→ **Extracted text**:
LevelDB Coding Scheme

LevelDB stores key/value pairs. Keys and values are strings of bytes, normally of type std::string.

The keys in the backing store are variable-length tuples with different types of fields, described here using the notation «a, b, c, ...». Each key in the backing store starts with a ternary prefix: «database id, object store id, index id». For each, the id 0 is always reserved for metadata; other ids may be reserved as well.

*** aside The prefix makes sure that data for a specific database, object store, and index are grouped together. The locality is important for performance: common operations should only need a minimal number of seek operations. For example, all the metadata for a database is grouped together so that reading that metadata only requires one seek.

Each key type has a class - in [square brackets] below - which knows how to encode, decode, and compare that key type.

The term "user key" refers to an Indexed DB key value specified by user code as opposed to the internal keys as described here.

Integer literals used below (e.g. «0, 0, 0, 201, ...») are defined as constants in indexed_db_leveldb_coding.cc

*** note Warning: In order to be compatible with LevelDB's Bloom filter each bit of the encoded key needs to used and "not ignored" by the comparator.

*** note Warning: As a custom comparator is used, some code to handle obsolete data is still needed as the sort order must be maintained.

→ **Data provided**:
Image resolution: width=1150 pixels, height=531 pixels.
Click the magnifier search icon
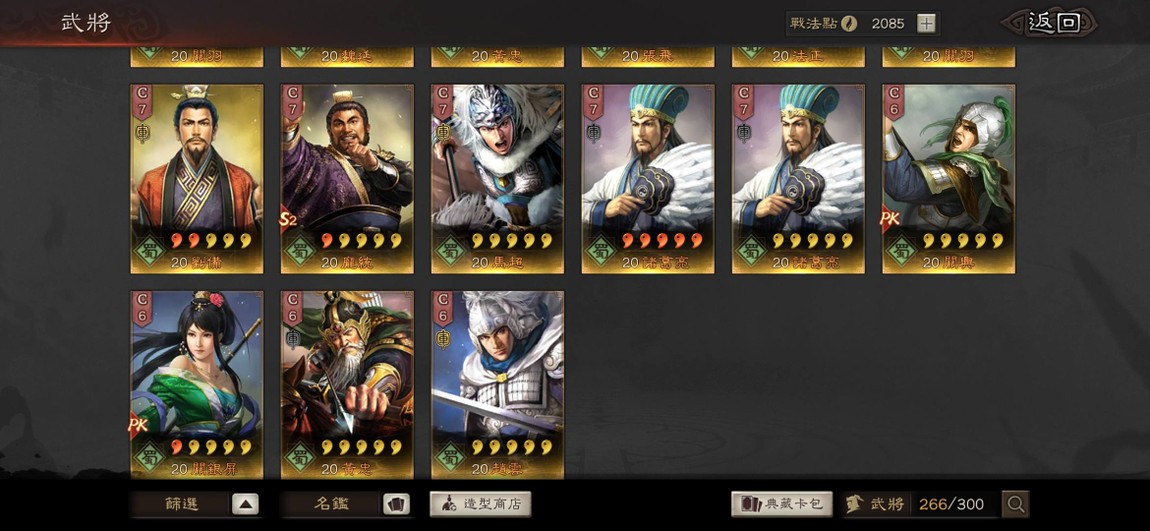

→ **Written task**:
Continue the LevelDB coding scheme text from where it stops.

→ **Answer for the task**:
Types

Primitive Types

Generic types which may appear as parts of keys or values are:

Byte - what it says on the tin
Bool - single byte, 0 = false, otherwise true
Int - int64_t >= 0; 8 bytes in little-endian order
VarInt - int64_t >= 0; variable-width, little-endian, 7 bits per byte with high bit set until last
String - UTF-16BE (must be byte-swapped on x86/x64/ARM); length must be implicit
StringWithLength - VarInt prefix with length in code units (i.e. bytes/2), followed by String
Binary - VarInt prefix with length in bytes, followed by data bytes
Double - IEEE754 64-bit (double), in host endianness

*** aside There is a mix of network-endian, little-endian, and host-endian. In particular, the String encoding requires byte-swapping. Sorry about that.

IDBKey (keys and values)

First byte is the type, followed by type-specific serialization:

Null (no key): 0 (Byte) Should not appear in data.
Number: 3 (Byte), Double
Date: 2 (Byte), Double
String: 1 (Byte), StringWithLength
Binary: 6 (Byte), Binary
Array: 4 (Byte), count (VarInt), IDBKey...

IDBKeyPath (values)

Null: 0 (Byte), 0 (Byte), 0 (Byte)
String: 0 (Byte), 0 (Byte), 1 (Byte), StringWithLength
Array: 0 (Byte), 0 (Byte), 2 (Byte), count (VarInt), StringWithLength...

*** note Compatibility: If length is < 3 or the first two bytes are not 0, 0 whole value is decoded as a String.

Blob Journal (value)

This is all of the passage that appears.